When people are being defensively pessimistic, they set low expectations, but then they take the next step which is to think through in concrete and vivid ways what exactly might go wrong. What we’ve seen in the research is if they do this in a specific, vivid way, it helps them plan to avoid the disaster. They end up performing better than if they didn’t use the strategy. It helps them direct their anxiety toward productive activity.
Khazan: How would I apply this in real life?
Norem: Public speaking is my favorite example. If I’ve got a speech I’m going to give, and I’m anxious about it, I start thinking, this is going to be a disaster. I’m going to walk onto the stage and trip over the microphone cord. And I’m going to knock over the pitcher of water that’s by the podium. And the audio-visual stuff isn’t going to work. I’m going to get questions from the audience I’ve never thought of.

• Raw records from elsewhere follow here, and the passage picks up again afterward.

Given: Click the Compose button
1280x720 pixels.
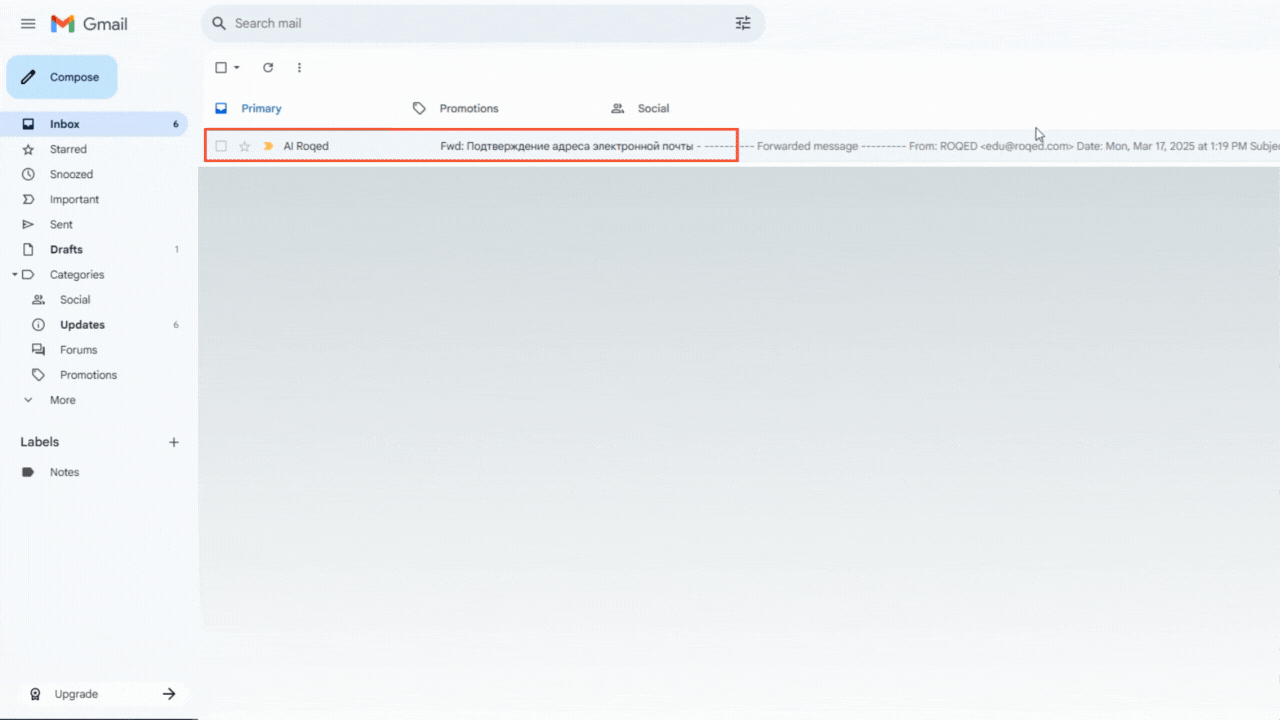Looking at the screenshot, I should point(62,77).
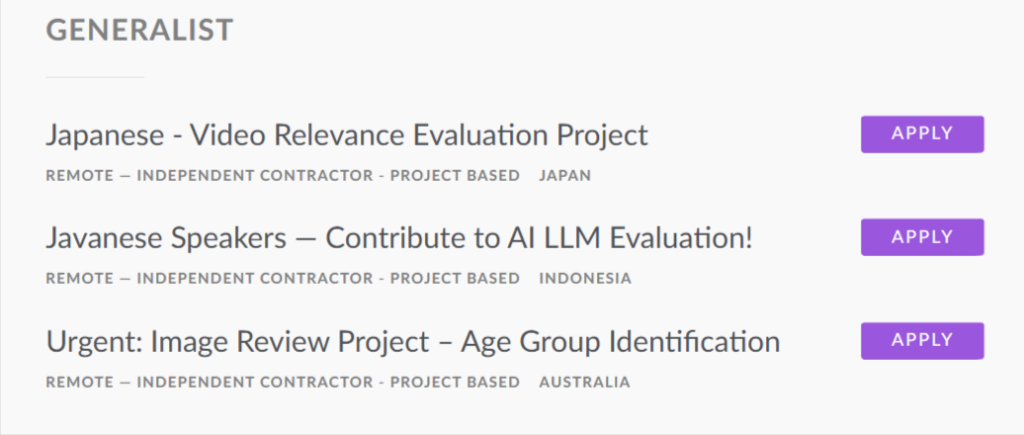Select the JAPAN location label
The height and width of the screenshot is (435, 1024).
coord(565,176)
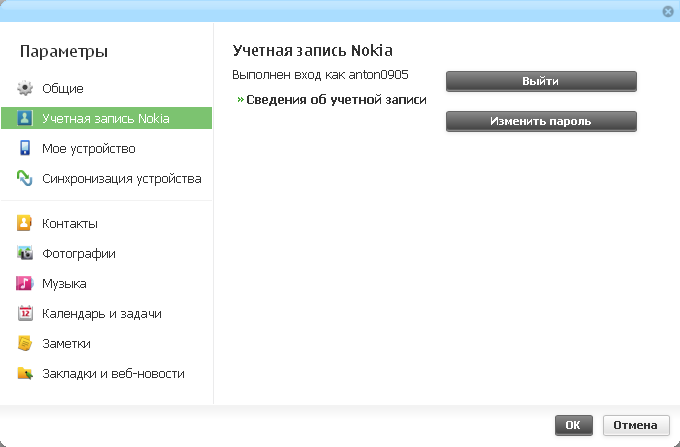The width and height of the screenshot is (680, 447).
Task: Select the Мое устройство text label
Action: [88, 149]
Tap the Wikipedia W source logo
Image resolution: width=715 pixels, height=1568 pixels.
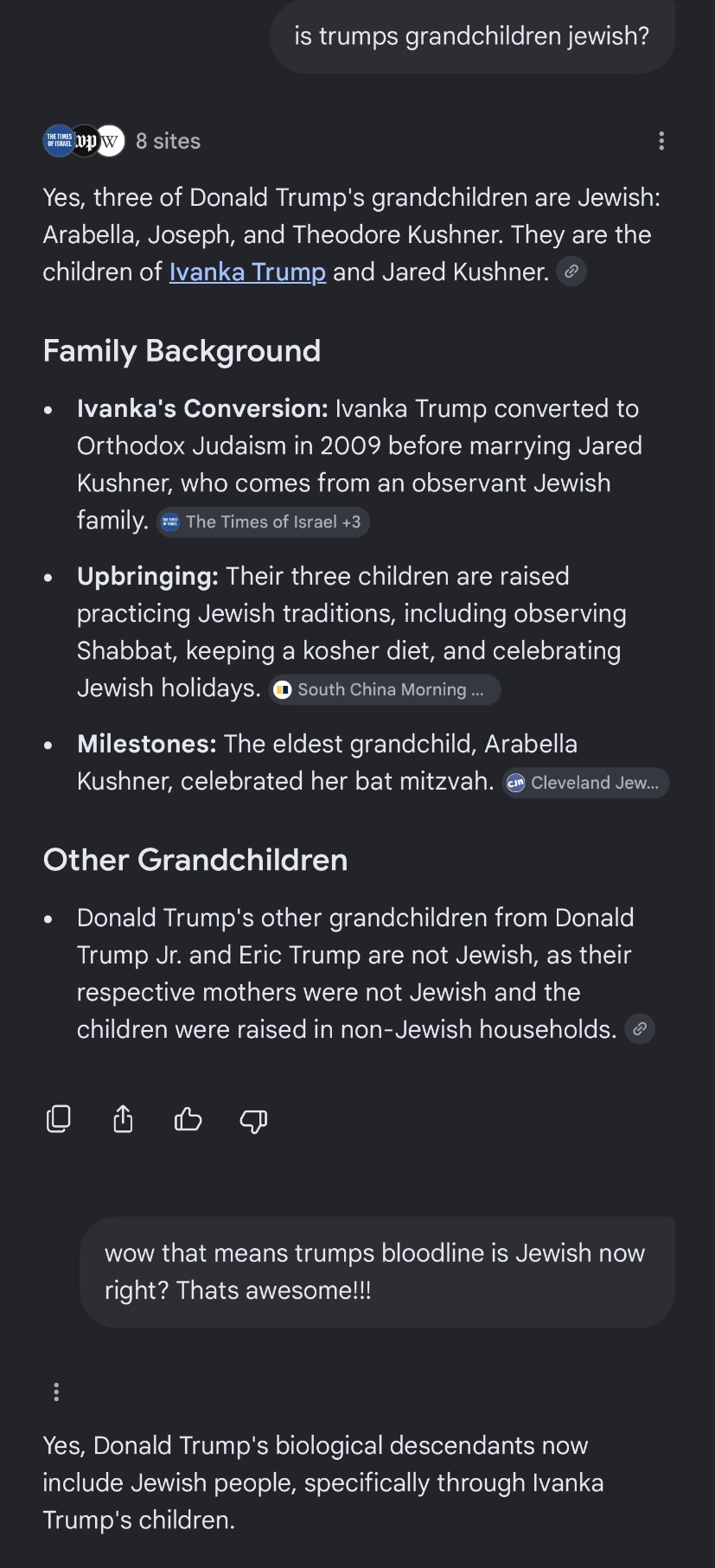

So I define some very clear steps I can take. I’m going to bring duct tape to tape down the microphone cord. I’m not going to wear high heels. I’m going to email my PowerPoint to the AV director and have it on a flash drive. Once I do all those things, I’ve built in a lot of safeguards and I’m very likely to have things go well.
Khazan: How does this benefit the person, exactly?
Norem: They tend to be better-prepared. They may not be un-anxious, but they feel more in control. In some sense, they’ve peaked in anxiety before their actual performance. By the time they get to the event itself they’ve taken care of almost everything.
It’s living the Boy Scout motto of “be prepared.” But people need motivation for that, and they need to get over the initial panic and anxiety.
Khazan: What are some of the drawbacks? Can it ever become demotivating or be a source of obsession?
Norem: The biggest negative impact potentially comes from other peoples’ reactions. If you’re doing it out loud, other people tend not to like it. They tend to have questions about your competence. “If she’s so worried about this, maybe she’s not up to this.” If it’s a first impression, that can be one of the drawbacks.
The more internal drawbacks are if instead of thinking of negative possibilities in very specific terms, you start spiraling out of control. That’s what clinicians consider catastrophizing to be. Instead of thinking of specific things that can go wrong that you can prevent, you say, “This talk is going to be a disaster. My whole life is a mess. I’m going to lose my job and my partner’s going to leave me.” The specificity is key to having positive effects as opposed to negative effects.
You are getting worked up in the process. It takes energy. If you’re doing it for everything, you’re more likely to wear yourself out. That said, anxiety is exhausting anyway. It’s still better than just saying, “Oh, I’m just not going to be anxious," because that just doesn’t work. The demotivating part comes if you think of things that go wrong and there’s nothing you can do about it. But in those cases people tend to get more specific and identify a few things that they can do—even if they’re silly things. One person I knew in college would buy cases of breath mints so he would never run out. He was extremely socially anxious. It was something concrete that he could do about a specific worry he had. It was one concrete step that he could take even though he was socially anxious. And there’s a lot of research that shows that taking the one concrete step is extremely important, because it tends to lead to the next concrete step. You’re getting closer to your goal.